Хлеба и чуда (сборник) - Ариадна Борисова 2 стр.


Почему-то хотелось, чтобы Марья украдкой прочла письмо. Пусть бы отругала за керосиновое расточительство, но прочла. Сашка представила внимательно прищуренные глаза и бледные губы, которыми мать беззвучно шевелила за ее спиной… Напрасно оглянулась. Марья была занята – целовала старое Ванечкино письмо.

Едва сугробы поголубели и зазернились с исподу, Сашка стала до зари бегать в тайгу на охоту. С палкой и сеткой караулила токующих глухарей. Токовища находила заранее, Ванечка научил отслеживать по штрихам на снегу, вычерченным крыльями самцов. Птица в такое время неосторожна, расправит иссиня-черный хвост с белыми крапинами, напыжит изумрудный зоб и – а-ах! – как примется щелкать! Трубит, стрекочет, перекатывает в горле шелестящие камешки, на весь лес выводит весеннюю песнь! Жалко было подбивать, а надо – Марья радовалась добыче…

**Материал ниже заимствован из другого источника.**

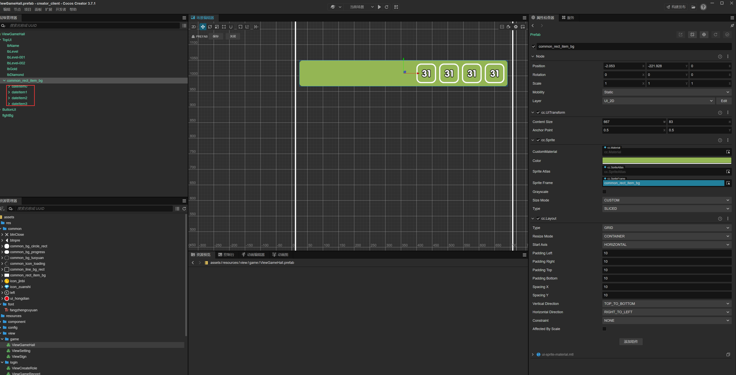The height and width of the screenshot is (375, 736).
Task: Select the Rotate tool in scene toolbar
Action: [210, 27]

Весной выяснилось, что буренок порезали в большей части дворов. Сильно убавленное колхозное стадо пастухи выводили пастись в тальнике с ружьями, опасаясь набегов одичавших собачьих стай. Фермерские коровы обгрызли шерсть друг у друга выше холок, позвонки их голых хребтин торчали, как обтянутые кожей шарикоподшипники. А жалкое стадо домашних коров оказалось бесхвостым. Хвосты своим кормилицам отрубили и съели хозяева.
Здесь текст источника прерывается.